I. Yanshi-Guoguo's Experience: When Dance Choreography Is Replicated by AI, Is It Infringement?

1. Incident Recap

Bilibili creator Yanshi-Guoguo (37,000 followers) stated in their video that a certain AI short drama used their original dance work's complete choreography without authorization. Comparison footage shows the AI-generated character's dance movements highly consistent with the original video's camera angles, rhythm, and positioning.

The video's tags include: #dance #artificialintelligence #noreposting #AIinfringement #originalcontentisnoteasy. It quickly gained traction after posting, with interaction data exceeding a thousand likes and saves by the evening of May 9.

2. Legal Classification: Dance Works Are Protected by Copyright Law

According to Article 3 of the Copyright Law of the People's Republic of China, "dance, drama, quyi, and other artistic works" are statutory protected subjects.

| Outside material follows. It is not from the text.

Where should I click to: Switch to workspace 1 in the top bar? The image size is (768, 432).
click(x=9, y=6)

Core criteria include:

  • Originality: Whether the choreography reflects the author's individualized expression (not generic dance step combinations)

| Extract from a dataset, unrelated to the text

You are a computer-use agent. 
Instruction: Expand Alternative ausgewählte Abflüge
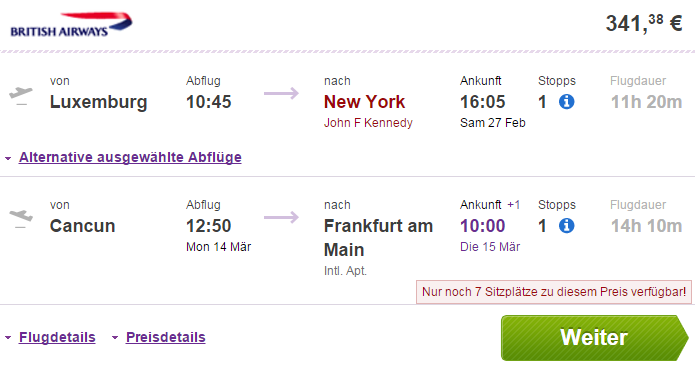(x=130, y=157)
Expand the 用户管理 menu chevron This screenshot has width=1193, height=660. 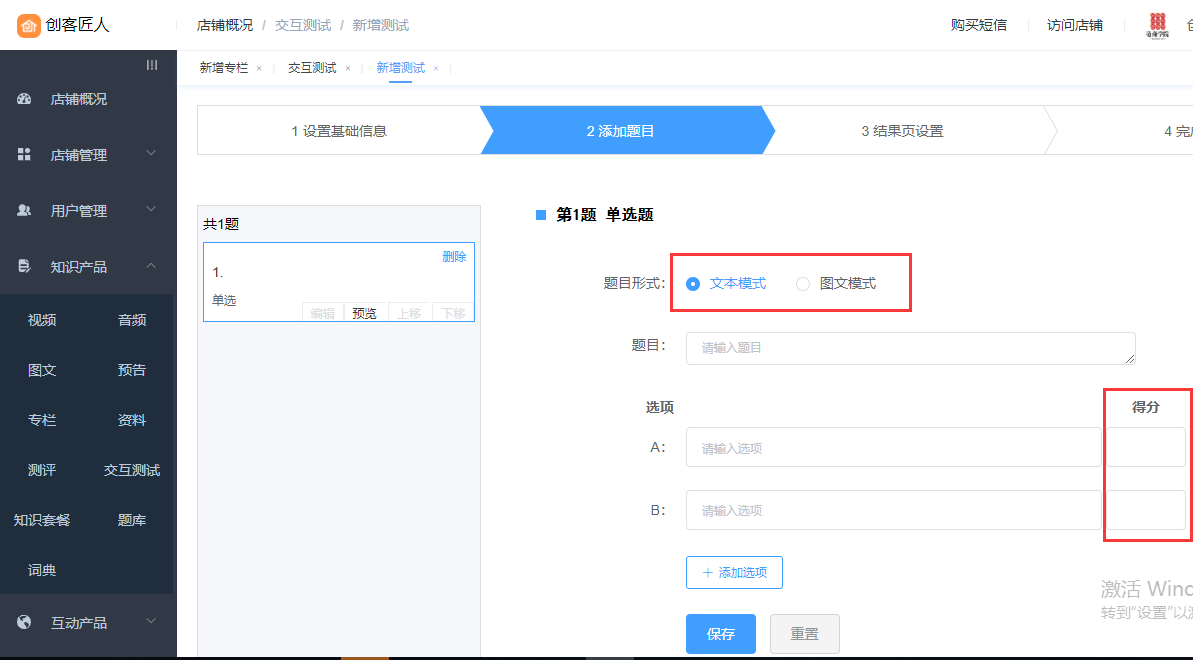tap(151, 210)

  • Reproducibility: Whether it can be fixed and disseminated (video recording satisfies this)

  • Substantial similarity: Whether the AI-generated content's similarity to the original exceeds reasonable reference

Yanshi-Guoguo's dance work fully meets these criteria—the choreography is original and has been fixed as a video file. The AI short drama's unauthorized complete replication constitutes infringement.

AI Short Drama Plagiarism of Dance Works

II. China's First Criminal Case: AI-Generated Content Confirmed as "Work"

1. Verdict Details



Court: Guangzhou Huangpu District People's Court, Zhicheng Tribunal
Hearing date: First hearing April 21, 2026; verdict May 7
Conviction: Copyright infringement crime
Principal penalty: Eight months imprisonment, suspended for one year and two months
Additional penalty: Fine of 6,000 yuan
Infringement volume: Over 1,700 AI short dramas (second-hand platform bundle showed 1,300+)
Sale price: 66.66 yuan bulk bundle; legitimate single titles cost several to十几 yuan each

2. Milestone Significance: First Judicial Confirmation of AI-Generated Content as "Work"

The prosecution and court clearly stated in the verdict:

"The AI short dramas in this case are not simple 'one-click generation' from keyword input, but the result of creators' deep involvement through original scripts, character design, plot arrangement, style prompts, and more. This process reflects human individualized conception and original expression, meeting the Copyright Law's standards for 'work' recognition and receiving legal protection."

This verdict carries triple legal significance:

  1. AIGC content rights confirmation: First time AI-generated content with substantial human involvement is recognized as a "work"

  1. Criminal red line established: Unauthorized recording, bulk bundling, and public sale of AI content for profit constitutes copyright infringement crime

  1. Technology neutrality not applicable: Use of technical means (such as screen recording) cannot serve as an excuse to evade copyright responsibility

III. Complete Creator Rights Protection Guide: From Evidence Collection to Claims

1. Step One: Preserve Evidence (Golden 72-Hour Rule)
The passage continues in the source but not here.